Last night our ten finalists were dunked in the deep end and sent to work in the real world of five of Dublin's busiest restaurants for the fifth stage of the MasterChef cooking challenge. Alan Corr says yummy
So have we run out of lazy food puns yet? Have we scraped the bottom of the burnt-out barrel with lines like “the judges have trimmed the fat” and “out of the frying pan and into the fire” or even “one amateur cook bit off more than the judges could chew . . . ”?
Hell, no!
There’s a pundemic going on alright and it’s too late to stop now, especially when MasterChef has hit the half way mark and the amateur chefs are being peeled off one by one. The reason why cook off/show off series like this are so compulsive (dare we say more-ish?) is simple: we all eat, right? Some of us far more than others, but we all have our snouts in the trough at least once a day. Well, hopefully anyway (have you seen the price of food in this baNAMA Republic?).
Unlike the idiot savants on X Factor and The UK and Ireland’s Next Top Modd-al (must be said in vacuous London accent), few of us pretend we can sing or sashay down a catwalk in Manolo Blahniks; a hell of a lot of us, however, do think we are wizards in the kitchen.
Right, let’s leave the theory to one side of our plates (see! There’s a never-ending supply of rubbish puns) and consider last night’s episode of the continuing adventures of Ireland’s culinary wannabes. There were ten left and following last week’s frolics in the great outdoors and the great blue yonder, this week they were paired off and sent to work in the real world - the kitchens of five of Dublin’s top eateries.
Our hopefuls were lined up in the middle of The Powerscourt Townhouse Centre as the camera zoomed in and circled them like carrion while a coterie of the capital’s top chefs stared down, imperious and impassive, from the balcony. First to feel the furnace that is a working kitchen were Cynthia and Simon who sweated it out in Mexican eatery, 777. Simon, grappled with scallops, and Cynthia worked on a warm lobster salad, but they both learned an important lesson from their amiable head chef: “Cop on is a big thing in kitchens”.
Meanwhile over in Coppinger Row, Brian and the always yummy Sinead were set to work. Given that Sinead was described as “Bambi” last week, she had to keep a cool head as the world sweated around her and, indeed, she was less flappy and more resilient last night. Clearly she is far more relaxed in a busy kitchen than under the scrutiny of Dylan and Nick in the MasterChef kitchen.

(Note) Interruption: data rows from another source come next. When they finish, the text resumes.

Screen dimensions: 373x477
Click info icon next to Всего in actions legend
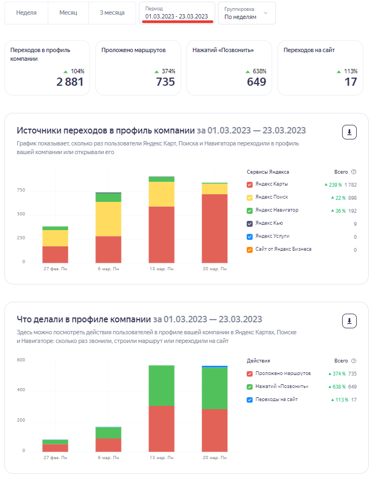tap(353, 361)
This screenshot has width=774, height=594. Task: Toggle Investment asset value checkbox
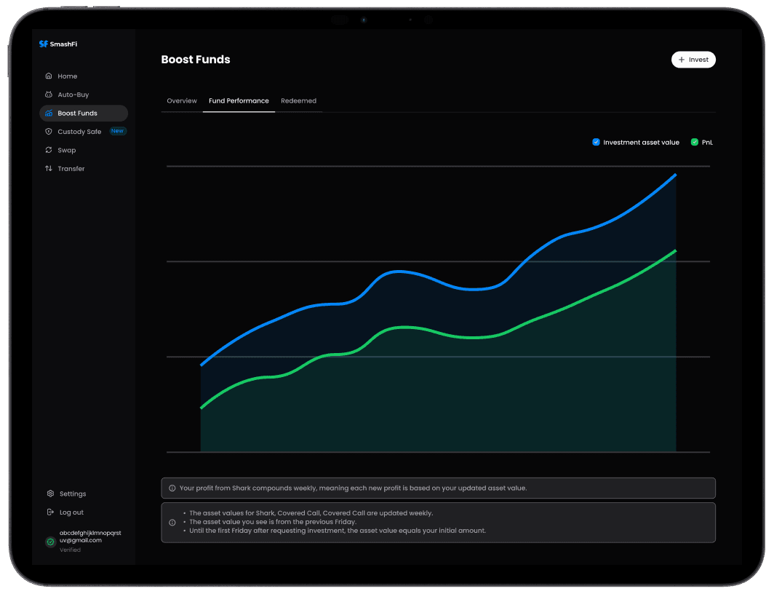click(596, 142)
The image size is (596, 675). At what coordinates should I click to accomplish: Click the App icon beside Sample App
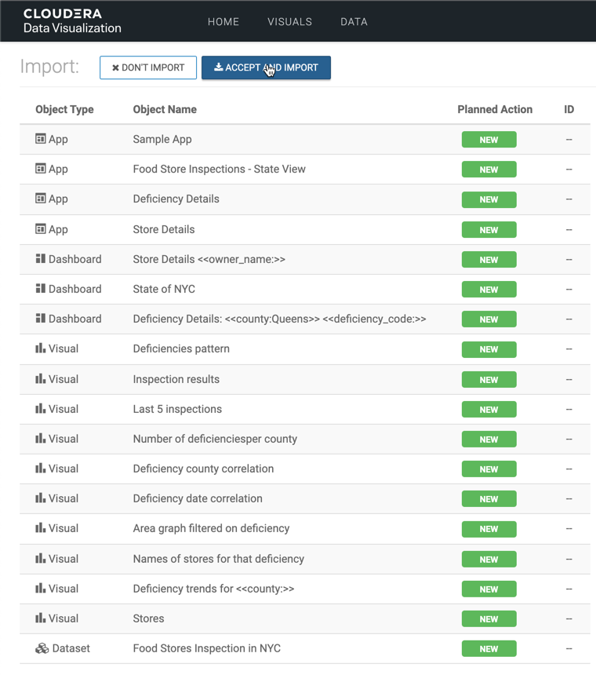[x=41, y=139]
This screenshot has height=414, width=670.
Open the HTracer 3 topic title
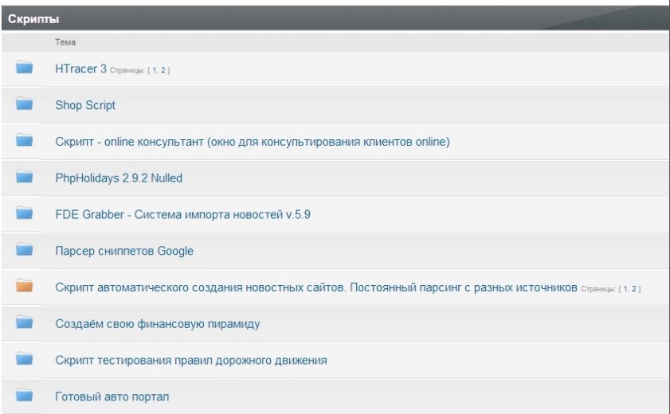click(80, 69)

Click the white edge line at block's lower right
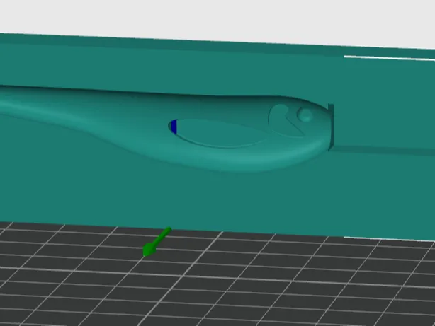[x=388, y=239]
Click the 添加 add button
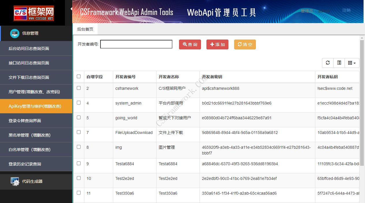 (x=217, y=44)
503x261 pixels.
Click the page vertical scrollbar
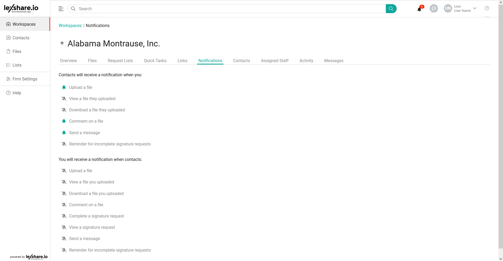[x=501, y=126]
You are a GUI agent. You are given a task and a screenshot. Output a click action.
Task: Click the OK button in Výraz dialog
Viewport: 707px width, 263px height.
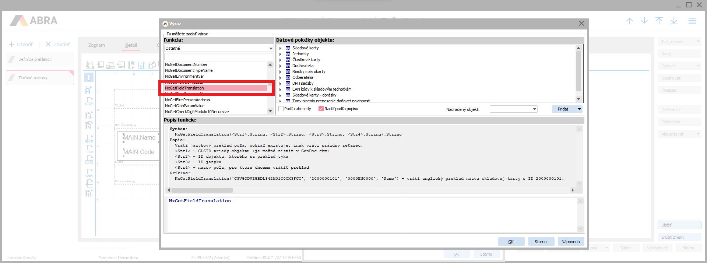click(x=511, y=242)
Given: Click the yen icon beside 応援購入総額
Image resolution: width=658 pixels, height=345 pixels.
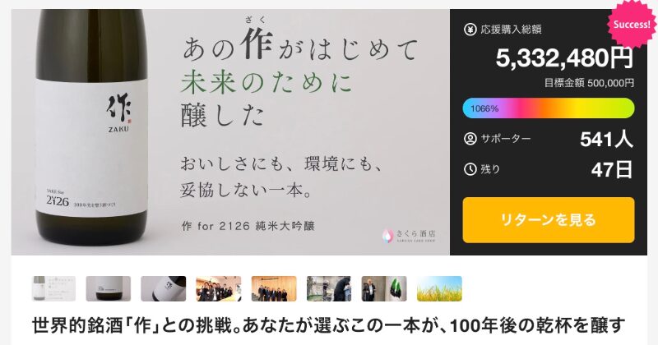Looking at the screenshot, I should pyautogui.click(x=470, y=30).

The surviving 9 sweated it out last night in an episode charged with fear and adrenalin
Around the corner in San Lorenzo, it was a battle of youth and experience as hunky Conn and wise Andy found themselves head to head. Conn found himself doing the tricky work of making homemade tortellini shells while Andy had to butcher a whole lamb (relax, it was already dead). In Locks by the leafy banks of the Grand Canal, Nicha (my firm favourite for the MasterChef apron and that tasty 25,000 prize money) was hard at work and once again she had a cool head, a steady hand and a ready smile regardless of the pressure.
Over on Baggot Street restaurant, Isabel’s, which apparently specialises in “nose-to-tail dining”, Tamarin and Fidelma were judged on their ability to make a good char-grilled octopus salad and monkfish with a goat’s cheese mousse.

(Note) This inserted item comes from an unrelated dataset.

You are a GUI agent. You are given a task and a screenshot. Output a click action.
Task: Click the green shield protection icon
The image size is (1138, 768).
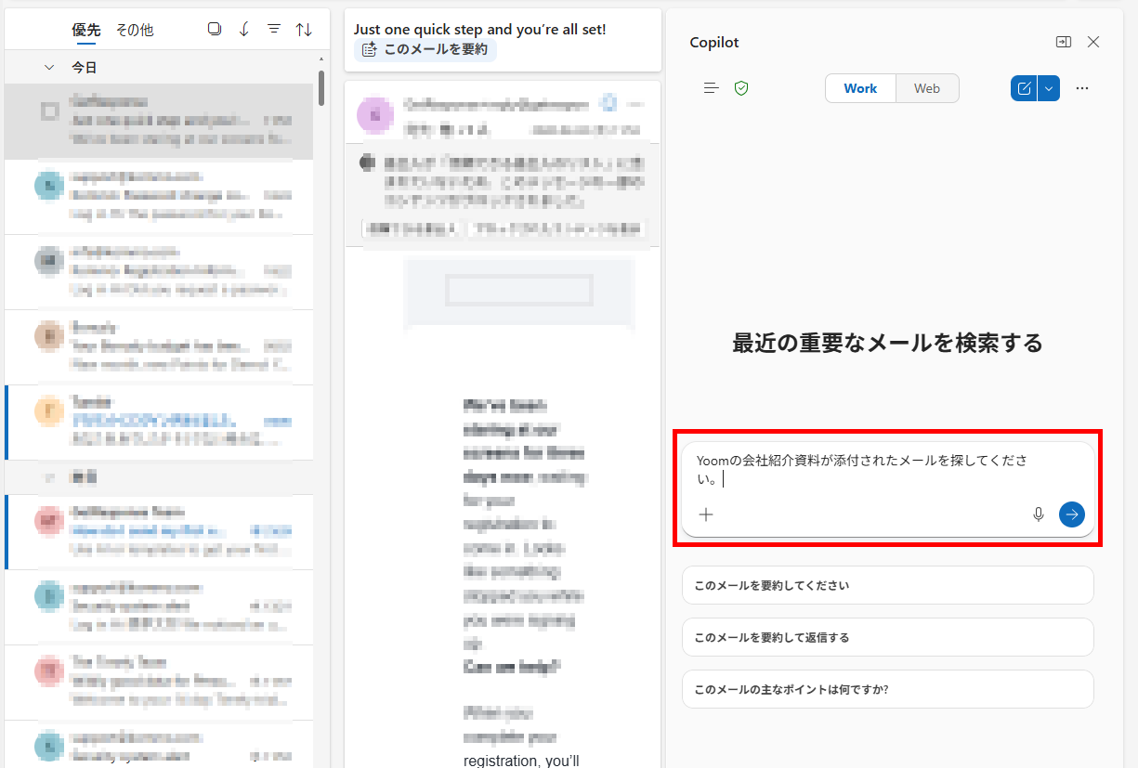point(740,88)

It was hard work. And all this with a barking head chef (actually, they were all very nice), the heat of a busy professional kitchen during rush hour, and a camera crew catching their every move.
This was an episode crackling with adrenalin and fear. Could the hopefuls really cut it in the real day-to-day life of a professional kitchen? The answer lay with the head chefs they'd worked under and there wasn’t a Ramsay among them. Their judgements were fair and constructive but five amateurs would still have to battle it out in a cook off to save their own bacon. Sinéad, Simon, Tamarin, Andy and Terry looked very worried as Dylan stood before them.
He plucked the lid off a silver serving plate and gravely announced, “This is a raspberry soufflé. Not as easy as it looks . . . ”
And so without an actual recipe, the Flambé five set about creating a soufflé just like the one gleaming so tantalisingly on Dylan’s plate. Oh yes, somebody was going to blow the raspberry alright and be sent home and you could tell within minutes it was going to be poor old Simon; he served up a sad and sunken soufflé within a mere 15 minutes of the full hour of preparation time.
Did he have a death wish? Had the pressure finally got to him? Was this kamikaze cooking? Who knows. He was a good lad, Simon, and he was magnanimous in defeat.
But bad timing waits for no man on MasterChef Ireland.